Segment Start: Stored data

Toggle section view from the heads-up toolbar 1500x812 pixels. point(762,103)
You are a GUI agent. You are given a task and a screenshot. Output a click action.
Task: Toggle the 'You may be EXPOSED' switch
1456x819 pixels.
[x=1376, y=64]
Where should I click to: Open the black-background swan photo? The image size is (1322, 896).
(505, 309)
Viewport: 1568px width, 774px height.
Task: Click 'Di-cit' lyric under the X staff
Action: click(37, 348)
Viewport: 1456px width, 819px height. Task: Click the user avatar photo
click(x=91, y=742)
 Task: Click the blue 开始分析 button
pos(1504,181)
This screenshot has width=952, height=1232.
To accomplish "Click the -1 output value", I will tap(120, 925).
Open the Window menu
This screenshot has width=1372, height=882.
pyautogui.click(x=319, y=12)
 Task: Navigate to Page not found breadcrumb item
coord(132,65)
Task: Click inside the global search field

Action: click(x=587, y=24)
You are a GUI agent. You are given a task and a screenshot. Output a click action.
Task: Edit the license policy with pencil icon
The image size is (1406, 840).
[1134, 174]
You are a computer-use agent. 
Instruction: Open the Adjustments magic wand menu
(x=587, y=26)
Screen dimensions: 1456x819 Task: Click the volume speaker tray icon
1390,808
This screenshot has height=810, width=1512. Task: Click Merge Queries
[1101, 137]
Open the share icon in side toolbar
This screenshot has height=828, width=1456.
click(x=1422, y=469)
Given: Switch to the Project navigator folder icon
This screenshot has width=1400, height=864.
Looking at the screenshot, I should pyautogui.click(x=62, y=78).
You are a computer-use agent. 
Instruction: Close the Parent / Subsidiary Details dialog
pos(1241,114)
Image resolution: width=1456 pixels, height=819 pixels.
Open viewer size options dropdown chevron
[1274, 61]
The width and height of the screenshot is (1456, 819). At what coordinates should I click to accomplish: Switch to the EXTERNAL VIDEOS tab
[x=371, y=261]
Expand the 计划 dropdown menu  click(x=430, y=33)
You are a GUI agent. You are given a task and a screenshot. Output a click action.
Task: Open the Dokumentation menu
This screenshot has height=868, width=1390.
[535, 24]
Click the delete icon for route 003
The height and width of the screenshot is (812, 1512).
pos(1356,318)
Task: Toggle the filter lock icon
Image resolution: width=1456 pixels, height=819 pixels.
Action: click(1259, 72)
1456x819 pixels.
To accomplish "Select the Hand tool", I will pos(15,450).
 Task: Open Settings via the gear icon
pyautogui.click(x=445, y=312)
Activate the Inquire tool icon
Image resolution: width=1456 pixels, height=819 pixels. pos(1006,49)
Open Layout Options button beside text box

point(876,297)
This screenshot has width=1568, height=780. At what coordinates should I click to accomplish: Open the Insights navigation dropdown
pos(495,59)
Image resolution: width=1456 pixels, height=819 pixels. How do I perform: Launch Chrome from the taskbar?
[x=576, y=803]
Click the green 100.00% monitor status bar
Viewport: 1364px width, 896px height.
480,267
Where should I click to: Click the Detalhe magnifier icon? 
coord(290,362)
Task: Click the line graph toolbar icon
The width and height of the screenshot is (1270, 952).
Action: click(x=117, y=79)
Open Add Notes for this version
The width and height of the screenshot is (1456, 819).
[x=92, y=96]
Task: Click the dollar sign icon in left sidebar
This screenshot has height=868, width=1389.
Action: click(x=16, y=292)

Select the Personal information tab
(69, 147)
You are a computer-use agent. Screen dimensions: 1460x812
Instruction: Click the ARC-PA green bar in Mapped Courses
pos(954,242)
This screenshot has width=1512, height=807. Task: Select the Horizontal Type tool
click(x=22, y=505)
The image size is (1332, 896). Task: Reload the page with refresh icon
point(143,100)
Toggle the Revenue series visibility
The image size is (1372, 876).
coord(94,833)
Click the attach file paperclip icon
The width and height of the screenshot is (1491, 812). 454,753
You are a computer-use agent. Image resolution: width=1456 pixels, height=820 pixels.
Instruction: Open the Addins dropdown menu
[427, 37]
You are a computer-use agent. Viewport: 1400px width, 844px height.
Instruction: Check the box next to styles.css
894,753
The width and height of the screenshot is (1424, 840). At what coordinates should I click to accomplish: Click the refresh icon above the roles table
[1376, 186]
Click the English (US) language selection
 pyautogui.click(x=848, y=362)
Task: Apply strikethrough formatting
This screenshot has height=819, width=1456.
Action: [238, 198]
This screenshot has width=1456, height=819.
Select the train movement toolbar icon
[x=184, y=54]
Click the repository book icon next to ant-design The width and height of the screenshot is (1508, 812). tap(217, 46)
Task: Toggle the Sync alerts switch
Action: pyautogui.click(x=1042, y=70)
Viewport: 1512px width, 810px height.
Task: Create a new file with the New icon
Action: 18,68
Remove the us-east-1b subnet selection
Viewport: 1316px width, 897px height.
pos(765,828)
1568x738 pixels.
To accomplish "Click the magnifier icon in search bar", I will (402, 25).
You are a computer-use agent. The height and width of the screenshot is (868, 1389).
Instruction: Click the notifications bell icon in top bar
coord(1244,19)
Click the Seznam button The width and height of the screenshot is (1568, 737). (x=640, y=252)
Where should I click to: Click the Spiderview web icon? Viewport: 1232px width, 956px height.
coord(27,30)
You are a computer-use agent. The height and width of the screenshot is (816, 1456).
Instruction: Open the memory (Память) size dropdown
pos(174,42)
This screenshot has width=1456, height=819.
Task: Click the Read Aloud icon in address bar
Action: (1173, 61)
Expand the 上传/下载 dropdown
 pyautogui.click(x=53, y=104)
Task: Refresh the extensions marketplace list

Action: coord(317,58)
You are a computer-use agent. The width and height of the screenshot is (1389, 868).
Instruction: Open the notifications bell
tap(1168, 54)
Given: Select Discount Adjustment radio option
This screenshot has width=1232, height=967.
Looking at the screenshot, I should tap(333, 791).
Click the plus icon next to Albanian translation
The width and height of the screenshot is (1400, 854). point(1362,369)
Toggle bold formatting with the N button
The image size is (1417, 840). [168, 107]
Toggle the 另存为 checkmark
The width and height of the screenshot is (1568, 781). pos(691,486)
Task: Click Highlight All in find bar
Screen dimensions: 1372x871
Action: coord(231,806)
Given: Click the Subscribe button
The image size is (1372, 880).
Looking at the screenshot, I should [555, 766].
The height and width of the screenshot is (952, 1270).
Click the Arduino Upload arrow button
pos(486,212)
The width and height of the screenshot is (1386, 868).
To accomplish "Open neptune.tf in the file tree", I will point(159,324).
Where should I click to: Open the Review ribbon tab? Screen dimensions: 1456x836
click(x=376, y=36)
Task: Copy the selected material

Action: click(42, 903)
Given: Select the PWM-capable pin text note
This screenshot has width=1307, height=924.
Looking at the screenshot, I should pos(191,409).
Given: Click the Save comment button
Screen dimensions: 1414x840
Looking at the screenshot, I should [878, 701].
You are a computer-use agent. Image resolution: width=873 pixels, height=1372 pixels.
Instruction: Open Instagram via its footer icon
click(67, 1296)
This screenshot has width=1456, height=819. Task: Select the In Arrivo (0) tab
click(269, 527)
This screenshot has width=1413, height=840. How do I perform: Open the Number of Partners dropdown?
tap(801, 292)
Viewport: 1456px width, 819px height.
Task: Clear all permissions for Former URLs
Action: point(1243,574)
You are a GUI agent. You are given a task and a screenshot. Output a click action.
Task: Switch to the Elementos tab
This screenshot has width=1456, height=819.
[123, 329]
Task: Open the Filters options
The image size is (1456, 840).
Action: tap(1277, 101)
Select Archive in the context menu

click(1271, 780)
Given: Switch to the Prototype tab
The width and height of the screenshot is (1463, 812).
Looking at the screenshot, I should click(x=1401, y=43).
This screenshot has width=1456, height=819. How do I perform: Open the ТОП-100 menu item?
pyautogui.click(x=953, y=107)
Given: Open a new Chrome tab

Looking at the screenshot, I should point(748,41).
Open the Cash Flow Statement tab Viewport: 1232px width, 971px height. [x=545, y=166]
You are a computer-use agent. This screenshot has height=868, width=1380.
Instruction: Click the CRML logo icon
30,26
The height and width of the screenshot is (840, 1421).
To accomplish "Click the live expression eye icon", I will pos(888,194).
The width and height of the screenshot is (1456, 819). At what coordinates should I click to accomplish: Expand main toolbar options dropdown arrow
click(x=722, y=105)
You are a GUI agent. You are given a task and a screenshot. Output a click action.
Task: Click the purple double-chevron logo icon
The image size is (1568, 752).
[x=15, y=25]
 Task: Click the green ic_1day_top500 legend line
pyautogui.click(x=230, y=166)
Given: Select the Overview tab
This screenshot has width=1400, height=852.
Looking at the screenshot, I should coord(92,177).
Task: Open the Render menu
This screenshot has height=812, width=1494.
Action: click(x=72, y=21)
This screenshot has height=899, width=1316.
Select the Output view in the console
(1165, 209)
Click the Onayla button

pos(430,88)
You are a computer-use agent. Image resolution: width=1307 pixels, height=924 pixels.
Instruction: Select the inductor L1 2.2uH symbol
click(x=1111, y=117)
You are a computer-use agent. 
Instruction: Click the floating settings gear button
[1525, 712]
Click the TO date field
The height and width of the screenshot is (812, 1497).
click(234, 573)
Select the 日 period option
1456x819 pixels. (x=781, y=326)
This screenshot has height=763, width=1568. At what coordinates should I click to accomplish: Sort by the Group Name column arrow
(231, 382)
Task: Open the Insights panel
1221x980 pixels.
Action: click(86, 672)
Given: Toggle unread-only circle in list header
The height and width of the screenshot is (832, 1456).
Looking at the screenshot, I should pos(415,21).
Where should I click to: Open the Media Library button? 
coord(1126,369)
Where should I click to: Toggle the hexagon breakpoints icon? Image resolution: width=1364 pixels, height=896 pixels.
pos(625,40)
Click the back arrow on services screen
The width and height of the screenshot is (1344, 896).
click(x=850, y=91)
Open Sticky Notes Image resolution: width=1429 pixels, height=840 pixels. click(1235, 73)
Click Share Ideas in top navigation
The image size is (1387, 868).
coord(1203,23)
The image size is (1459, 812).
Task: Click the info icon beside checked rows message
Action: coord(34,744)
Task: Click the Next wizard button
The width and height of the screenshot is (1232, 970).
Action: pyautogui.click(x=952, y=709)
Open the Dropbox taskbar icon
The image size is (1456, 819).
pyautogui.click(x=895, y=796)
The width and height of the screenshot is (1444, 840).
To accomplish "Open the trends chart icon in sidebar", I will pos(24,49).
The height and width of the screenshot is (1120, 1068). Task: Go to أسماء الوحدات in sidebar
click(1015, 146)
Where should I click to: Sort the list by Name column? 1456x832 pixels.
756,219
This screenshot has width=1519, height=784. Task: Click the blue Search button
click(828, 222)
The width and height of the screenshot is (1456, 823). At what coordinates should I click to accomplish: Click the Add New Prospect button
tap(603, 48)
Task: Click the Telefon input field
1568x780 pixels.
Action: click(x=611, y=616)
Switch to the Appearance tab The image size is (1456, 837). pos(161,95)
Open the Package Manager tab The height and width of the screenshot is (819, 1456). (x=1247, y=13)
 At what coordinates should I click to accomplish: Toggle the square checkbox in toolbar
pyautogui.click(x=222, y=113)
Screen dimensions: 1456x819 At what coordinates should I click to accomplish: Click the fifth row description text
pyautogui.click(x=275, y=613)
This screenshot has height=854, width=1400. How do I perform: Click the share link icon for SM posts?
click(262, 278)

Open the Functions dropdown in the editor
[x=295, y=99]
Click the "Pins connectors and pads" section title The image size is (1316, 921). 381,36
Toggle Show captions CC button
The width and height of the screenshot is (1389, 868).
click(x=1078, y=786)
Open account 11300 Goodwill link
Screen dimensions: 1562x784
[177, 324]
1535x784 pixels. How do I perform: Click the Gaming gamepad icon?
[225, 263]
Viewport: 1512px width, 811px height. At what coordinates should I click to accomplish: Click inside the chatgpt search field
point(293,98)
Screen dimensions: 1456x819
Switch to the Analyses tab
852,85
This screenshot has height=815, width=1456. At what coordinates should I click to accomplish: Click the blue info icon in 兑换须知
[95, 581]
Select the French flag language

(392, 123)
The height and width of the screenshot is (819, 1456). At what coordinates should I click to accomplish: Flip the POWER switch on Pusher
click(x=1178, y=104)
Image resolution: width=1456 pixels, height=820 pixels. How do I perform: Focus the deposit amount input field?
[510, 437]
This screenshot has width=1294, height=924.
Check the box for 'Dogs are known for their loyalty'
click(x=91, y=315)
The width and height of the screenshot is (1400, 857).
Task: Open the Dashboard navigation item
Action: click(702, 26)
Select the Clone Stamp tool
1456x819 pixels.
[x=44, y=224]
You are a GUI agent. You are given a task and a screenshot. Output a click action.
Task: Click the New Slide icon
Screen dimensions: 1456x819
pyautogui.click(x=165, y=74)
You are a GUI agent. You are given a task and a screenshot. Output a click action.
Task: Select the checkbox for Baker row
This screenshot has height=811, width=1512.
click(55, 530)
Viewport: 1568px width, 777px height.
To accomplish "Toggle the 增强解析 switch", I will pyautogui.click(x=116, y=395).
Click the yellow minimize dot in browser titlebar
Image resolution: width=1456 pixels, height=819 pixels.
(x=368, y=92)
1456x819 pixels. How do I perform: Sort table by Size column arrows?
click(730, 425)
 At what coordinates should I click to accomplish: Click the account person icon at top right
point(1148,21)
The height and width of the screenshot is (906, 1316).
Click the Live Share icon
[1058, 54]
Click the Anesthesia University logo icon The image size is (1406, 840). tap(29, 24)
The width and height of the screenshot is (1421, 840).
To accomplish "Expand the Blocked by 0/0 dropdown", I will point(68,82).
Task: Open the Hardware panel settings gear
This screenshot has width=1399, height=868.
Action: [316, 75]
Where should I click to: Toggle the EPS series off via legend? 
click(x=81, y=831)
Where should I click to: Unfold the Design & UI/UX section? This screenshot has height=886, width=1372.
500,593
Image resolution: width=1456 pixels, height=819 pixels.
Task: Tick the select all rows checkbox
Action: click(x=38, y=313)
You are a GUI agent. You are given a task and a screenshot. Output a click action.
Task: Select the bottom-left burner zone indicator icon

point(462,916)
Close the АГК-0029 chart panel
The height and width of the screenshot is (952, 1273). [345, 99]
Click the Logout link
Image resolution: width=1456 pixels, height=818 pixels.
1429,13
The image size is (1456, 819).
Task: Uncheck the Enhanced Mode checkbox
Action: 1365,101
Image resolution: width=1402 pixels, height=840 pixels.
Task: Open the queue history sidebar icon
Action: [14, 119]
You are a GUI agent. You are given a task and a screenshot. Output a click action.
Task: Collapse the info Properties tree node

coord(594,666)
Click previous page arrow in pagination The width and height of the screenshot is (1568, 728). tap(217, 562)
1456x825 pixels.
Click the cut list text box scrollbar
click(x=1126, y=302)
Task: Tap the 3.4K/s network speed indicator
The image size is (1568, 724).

Segment End: Stored data

How to complete this task: Take the line containing "The width and height of the screenshot is (1421, 840)." as the first line and the last line of the data above as the final one. Write out these lines and all between them exactly.

Output below:
The width and height of the screenshot is (1421, 840).
To accomplish "Expand the Blocked by 0/0 dropdown", I will point(68,82).
Task: Open the Hardware panel settings gear
This screenshot has width=1399, height=868.
Action: [316, 75]
Where should I click to: Toggle the EPS series off via legend? 
click(x=81, y=831)
Where should I click to: Unfold the Design & UI/UX section? This screenshot has height=886, width=1372.
500,593
Image resolution: width=1456 pixels, height=819 pixels.
Task: Tick the select all rows checkbox
Action: click(x=38, y=313)
You are a GUI agent. You are given a task and a screenshot. Output a click action.
Task: Select the bottom-left burner zone indicator icon

point(462,916)
Close the АГК-0029 chart panel
The height and width of the screenshot is (952, 1273). [345, 99]
Click the Logout link
Image resolution: width=1456 pixels, height=818 pixels.
1429,13
The image size is (1456, 819).
Task: Uncheck the Enhanced Mode checkbox
Action: 1365,101
Image resolution: width=1402 pixels, height=840 pixels.
Task: Open the queue history sidebar icon
Action: [14, 119]
You are a GUI agent. You are given a task and a screenshot. Output a click action.
Task: Collapse the info Properties tree node

coord(594,666)
Click previous page arrow in pagination The width and height of the screenshot is (1568, 728). tap(217, 562)
1456x825 pixels.
Click the cut list text box scrollbar
click(x=1126, y=302)
Task: Tap the 3.4K/s network speed indicator
The image size is (1568, 724).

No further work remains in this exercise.